Keeping the peace: A game of avoidance

ImageWe all know them. Sometimes they’re people who quote Thatcher on Facebook and love the glorious ‘free market’ with all the successes they’ve booked because of it (and fuck the rest of society). Other times they’re the sexist and/or racist joke types. They’re the people who think it’s about time ‘poor’ people started having fewer children – but God forbid these people get the right to safe abortion!  They’re often the people who incisively regurgitate information obtained from right-wing media all over your Facebook feed until you decide to silence them from your newsfeed altogether. They seem to have never quite understood to the concept of solidarity. They’re the ones who think of world-traveling and having multicultural contacts as an ‘asset’ yet cringe at the sight of working class immigrants in their cities. They’re the self-congratulatory hegemonic middle classes who are quite alienated from political issues, but boy do they love to bring them up! And now you have to deal with it.

The thing about interacting with political and/or economic conservatives is that, well… We all probably know (and love) a lot of them. I can’t speak for everyone but if my social network is any parameter, it is unavoidable. They’re our uncles, cousins and old friends. They’re the people we know well enough to look past their shitty ideas about the world. They are, in sum, the people with whom we exercise our deepest tolerance.

But how exactly do we avoid talking politics? Especially when they know – because this aforementioned affection is a two way street and they know you well enough to have caught on to the fact that you’re a ‘leftist hippie’ (their words, not yours of course) – you care about these topics. And what’s more: they are absolutely sure that your opinion differs from theirs. And that you’ve probably spent more time thinking about whatever social issue they are interested in debating than they have. So they provoke you. Harmlessly, I choose to believe. But the truth is that they want to hear you say how much you think they are being unreasonable, in order to engage you in that which you avoid at all costs: arguing with someone you love who has a very strong opinion about something you feel they don’t know enough about.

The trickiest part in my opinion is playing this game of avoidance without seeming like a snob. This is something I struggle with a little. As a social scientist, even though I am leftist or Neo-Marxist or whatever the fuck you want to call it, I try to remain somewhat unbiased in my work. I say somewhat because no one studies social justice, exclusion, poverty, immigration and feminism without some orientation about morality. So what used to happen a few years ago is that I would arm myself with empirical evidence from particular cases, combine that with whatever theory I saw fit for its educational purpose, slowly count to ten and very calmly explain why, in fact, my conservative loved one should reconsider his or her opinion. Very peacefully and rationally I would try and nuance their views. I would think to myself: we don’t even have to agree, but if I can get one zombie conservative to think contextually before blurting out whatever hate speech came to mind at that point, my job would be done. (Although I must admit that this calm rationality I speak of was only ever reserved for loved ones.)

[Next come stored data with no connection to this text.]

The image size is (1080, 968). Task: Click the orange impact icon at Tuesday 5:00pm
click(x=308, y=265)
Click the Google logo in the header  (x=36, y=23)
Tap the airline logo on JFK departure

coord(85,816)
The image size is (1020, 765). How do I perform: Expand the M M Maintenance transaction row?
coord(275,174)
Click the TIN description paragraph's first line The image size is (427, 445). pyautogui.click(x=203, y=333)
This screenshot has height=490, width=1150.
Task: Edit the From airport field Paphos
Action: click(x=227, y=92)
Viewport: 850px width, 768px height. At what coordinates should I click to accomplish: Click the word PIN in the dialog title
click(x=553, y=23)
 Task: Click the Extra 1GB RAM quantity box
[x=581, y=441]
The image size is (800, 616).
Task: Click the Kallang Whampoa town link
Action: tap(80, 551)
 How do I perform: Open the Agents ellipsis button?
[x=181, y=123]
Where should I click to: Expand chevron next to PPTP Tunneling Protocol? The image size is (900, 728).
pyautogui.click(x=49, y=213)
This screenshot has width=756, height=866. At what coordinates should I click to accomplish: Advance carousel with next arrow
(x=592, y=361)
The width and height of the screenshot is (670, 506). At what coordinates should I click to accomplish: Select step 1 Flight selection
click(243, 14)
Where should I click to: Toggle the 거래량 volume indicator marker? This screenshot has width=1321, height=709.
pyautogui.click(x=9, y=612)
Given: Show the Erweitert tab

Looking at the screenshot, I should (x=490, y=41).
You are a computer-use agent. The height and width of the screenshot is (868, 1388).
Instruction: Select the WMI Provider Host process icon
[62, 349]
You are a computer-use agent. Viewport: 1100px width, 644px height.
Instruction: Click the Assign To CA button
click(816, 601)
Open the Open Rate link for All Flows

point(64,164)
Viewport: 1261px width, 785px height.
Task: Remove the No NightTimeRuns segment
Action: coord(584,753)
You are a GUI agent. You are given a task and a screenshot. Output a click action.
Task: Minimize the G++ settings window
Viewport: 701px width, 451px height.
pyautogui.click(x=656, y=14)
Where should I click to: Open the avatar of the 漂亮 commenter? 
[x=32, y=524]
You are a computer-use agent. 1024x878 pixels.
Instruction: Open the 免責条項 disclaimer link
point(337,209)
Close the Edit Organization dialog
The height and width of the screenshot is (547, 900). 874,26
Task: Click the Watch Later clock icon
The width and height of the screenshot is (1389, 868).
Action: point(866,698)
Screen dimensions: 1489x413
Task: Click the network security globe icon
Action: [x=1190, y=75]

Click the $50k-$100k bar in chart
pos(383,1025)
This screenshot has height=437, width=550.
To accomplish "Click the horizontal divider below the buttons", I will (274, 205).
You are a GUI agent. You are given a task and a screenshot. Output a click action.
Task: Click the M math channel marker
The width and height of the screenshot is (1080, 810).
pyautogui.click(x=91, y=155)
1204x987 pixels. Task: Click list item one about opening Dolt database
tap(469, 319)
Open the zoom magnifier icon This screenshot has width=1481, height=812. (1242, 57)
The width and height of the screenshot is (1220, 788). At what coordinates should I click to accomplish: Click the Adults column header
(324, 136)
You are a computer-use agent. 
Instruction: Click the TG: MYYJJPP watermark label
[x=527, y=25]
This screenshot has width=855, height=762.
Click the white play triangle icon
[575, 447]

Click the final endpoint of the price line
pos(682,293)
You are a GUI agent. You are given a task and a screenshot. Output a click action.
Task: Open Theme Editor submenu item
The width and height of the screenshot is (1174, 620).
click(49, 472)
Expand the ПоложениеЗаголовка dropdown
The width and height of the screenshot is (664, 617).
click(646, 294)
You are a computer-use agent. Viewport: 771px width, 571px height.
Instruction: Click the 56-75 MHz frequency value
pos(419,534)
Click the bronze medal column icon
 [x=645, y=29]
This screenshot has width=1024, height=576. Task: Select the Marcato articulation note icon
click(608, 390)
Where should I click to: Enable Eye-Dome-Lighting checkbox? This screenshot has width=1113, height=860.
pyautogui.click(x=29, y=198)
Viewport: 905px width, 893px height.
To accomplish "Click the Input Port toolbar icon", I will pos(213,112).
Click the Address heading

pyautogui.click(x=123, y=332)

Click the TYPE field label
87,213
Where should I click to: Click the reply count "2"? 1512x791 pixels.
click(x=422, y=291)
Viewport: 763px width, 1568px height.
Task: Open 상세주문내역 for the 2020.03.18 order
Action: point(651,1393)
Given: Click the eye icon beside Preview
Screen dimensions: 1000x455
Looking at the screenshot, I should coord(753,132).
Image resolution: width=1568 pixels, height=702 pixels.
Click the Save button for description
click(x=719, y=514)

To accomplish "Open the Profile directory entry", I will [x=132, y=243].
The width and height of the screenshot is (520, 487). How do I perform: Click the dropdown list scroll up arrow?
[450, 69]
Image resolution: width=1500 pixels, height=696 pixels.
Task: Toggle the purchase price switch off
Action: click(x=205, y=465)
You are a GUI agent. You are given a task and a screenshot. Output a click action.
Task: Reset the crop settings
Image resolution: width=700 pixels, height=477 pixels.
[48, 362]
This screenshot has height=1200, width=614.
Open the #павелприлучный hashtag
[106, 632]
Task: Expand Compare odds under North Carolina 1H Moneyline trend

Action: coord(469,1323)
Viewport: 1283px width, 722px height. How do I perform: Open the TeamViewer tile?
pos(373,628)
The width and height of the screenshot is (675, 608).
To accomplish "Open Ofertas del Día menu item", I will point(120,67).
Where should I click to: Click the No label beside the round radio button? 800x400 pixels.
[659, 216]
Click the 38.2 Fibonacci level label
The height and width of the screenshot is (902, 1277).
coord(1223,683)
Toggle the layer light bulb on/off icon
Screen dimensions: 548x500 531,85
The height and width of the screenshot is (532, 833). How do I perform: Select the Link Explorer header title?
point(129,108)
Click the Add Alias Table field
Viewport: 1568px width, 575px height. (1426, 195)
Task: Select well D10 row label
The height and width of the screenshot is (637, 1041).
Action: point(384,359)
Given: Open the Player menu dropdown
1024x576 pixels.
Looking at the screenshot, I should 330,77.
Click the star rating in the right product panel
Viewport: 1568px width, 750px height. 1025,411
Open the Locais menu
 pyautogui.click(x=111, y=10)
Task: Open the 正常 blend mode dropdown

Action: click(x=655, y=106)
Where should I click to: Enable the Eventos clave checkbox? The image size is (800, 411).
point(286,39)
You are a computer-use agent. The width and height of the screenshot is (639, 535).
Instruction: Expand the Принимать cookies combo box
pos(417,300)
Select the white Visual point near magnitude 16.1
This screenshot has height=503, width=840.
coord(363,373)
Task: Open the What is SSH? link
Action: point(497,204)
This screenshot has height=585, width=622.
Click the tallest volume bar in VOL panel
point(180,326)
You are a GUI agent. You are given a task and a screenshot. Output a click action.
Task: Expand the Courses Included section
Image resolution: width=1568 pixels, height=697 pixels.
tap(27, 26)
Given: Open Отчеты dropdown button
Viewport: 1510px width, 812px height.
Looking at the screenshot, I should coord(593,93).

But here’s the thing about mindless conservatism that reiterates ideas from the right-wing media: these opinions, more often than not, do not come from a place of reason. Take it from me and do not fall into this trap. See, it’s a little bit like arguing with a toddler. The only real way for them to let you get through the little speech you prepared in your head is if they’ve stopped listening. Instead, what usually happens is that they’ll become agitated and start shouting before you even finished your point. And if you do choose to continue – say, because your good intentions equate to a form of masochism – this process will repeat itself endlessly. The result is then that you accomplish nothing except lose a whole lot of emotional energy and patience. And in the process you begin to have a harder time seeing through your friend/cousin/uncle’s shitty ideas about the world.

Look, I’m not by any means saying that you shouldn’t argue with anyone who thinks differently from you. There are so many people who think differently from me who do very much come from a place of reason and it leads to (undeniably) frustrating but very fruitful and interesting discussions – whereby we both still think we’re right but our views have become more nuanced as a result. And then there are also people whose morally questionable choices we refuse to accept and will forever attempt to change because we assume they are just having a lapse of judgment – say, those very very close to us.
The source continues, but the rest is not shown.